"""

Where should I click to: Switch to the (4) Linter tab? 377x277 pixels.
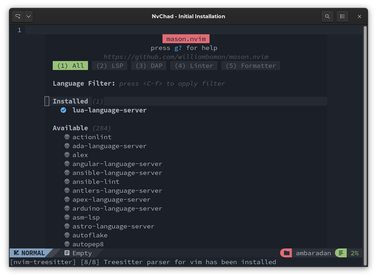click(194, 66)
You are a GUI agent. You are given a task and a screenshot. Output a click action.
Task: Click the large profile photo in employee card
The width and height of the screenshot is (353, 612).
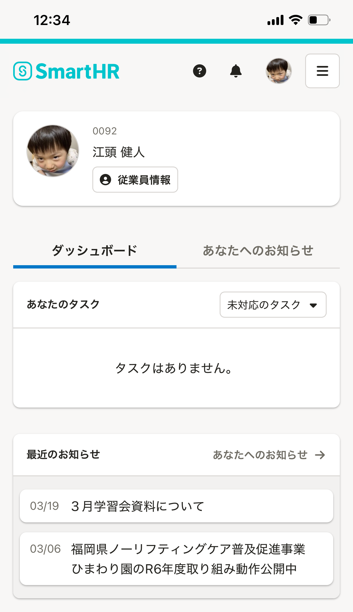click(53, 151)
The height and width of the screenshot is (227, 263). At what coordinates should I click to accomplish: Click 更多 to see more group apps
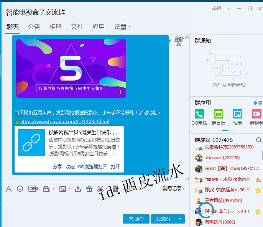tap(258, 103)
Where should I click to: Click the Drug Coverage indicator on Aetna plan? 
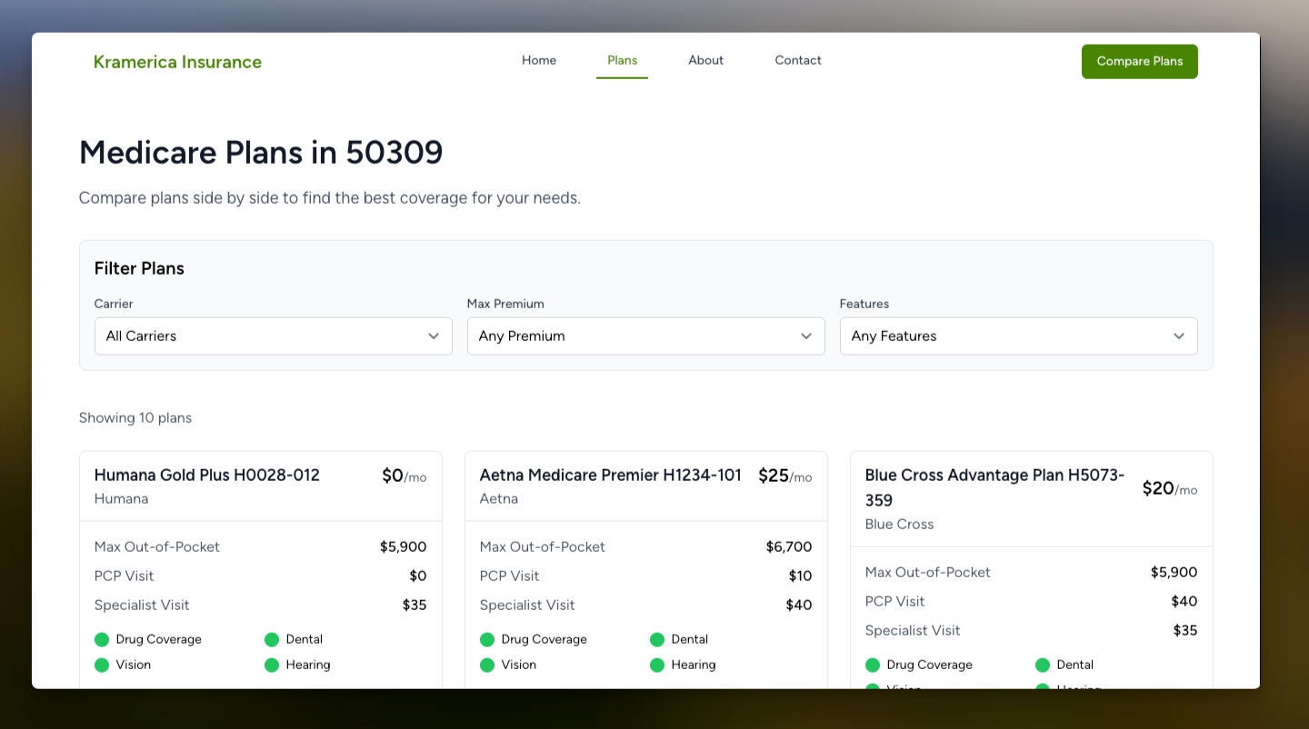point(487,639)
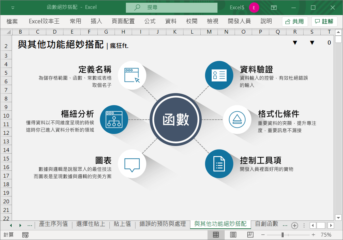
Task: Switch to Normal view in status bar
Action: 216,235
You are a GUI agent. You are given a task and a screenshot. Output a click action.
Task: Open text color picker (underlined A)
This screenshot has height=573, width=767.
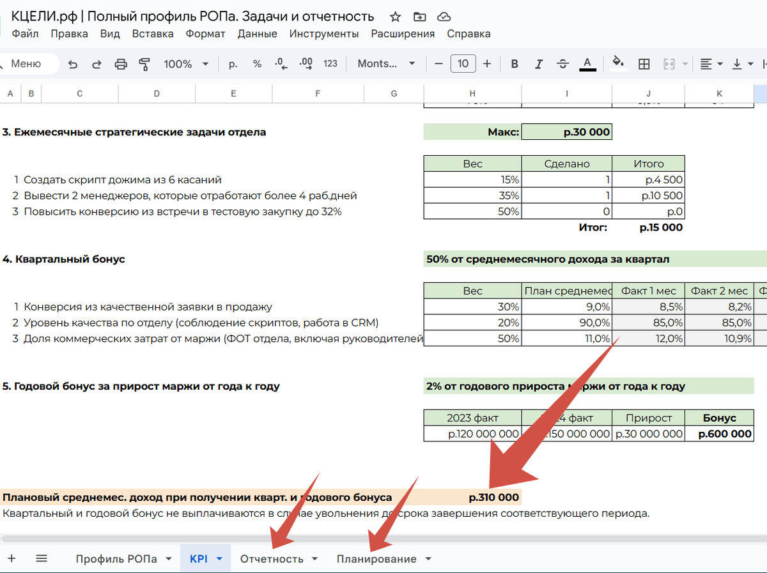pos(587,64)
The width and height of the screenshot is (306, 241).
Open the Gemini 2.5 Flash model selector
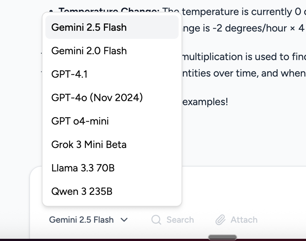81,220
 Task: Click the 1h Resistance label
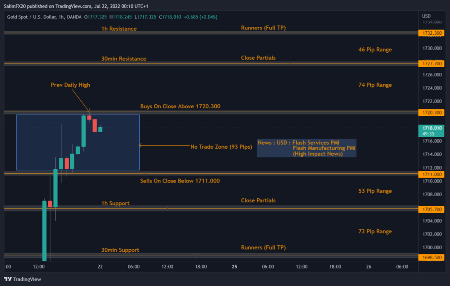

"""
"""

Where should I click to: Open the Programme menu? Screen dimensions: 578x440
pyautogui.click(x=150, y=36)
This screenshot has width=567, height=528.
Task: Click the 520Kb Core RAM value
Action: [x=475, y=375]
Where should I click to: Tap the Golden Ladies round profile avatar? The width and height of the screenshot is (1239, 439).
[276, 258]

"""

▶ _ABOUT THIS EXERCISE_: Please set down, exactly and with no pictures, the lines in the entries above starting at the one holding "Where should I click to: Switch" and ending at the one holding "Task: Click the 1h Resistance label", ends included.

▶ _WRITTEN SOLUTION_:
Where should I click to: Switch to the (4) Linter tab? 377x277 pixels.
click(194, 66)
You are a GUI agent. You are given a task and a screenshot. Output a click action.
Task: Click the large profile photo in employee card
The width and height of the screenshot is (353, 612).
click(53, 151)
The height and width of the screenshot is (227, 263). At what coordinates should I click to accomplish: Click 更多 to see more group apps
tap(258, 103)
Where should I click to: Click the Drug Coverage indicator on Aetna plan? 
point(487,639)
Task: Switch to Normal view in status bar
Action: 216,235
You are a GUI agent. You are given a task and a screenshot. Output a click action.
Task: Open text color picker (underlined A)
This screenshot has height=573, width=767.
pos(587,64)
The width and height of the screenshot is (306, 241).
Open the Gemini 2.5 Flash model selector
81,220
 Task: Click the 1h Resistance label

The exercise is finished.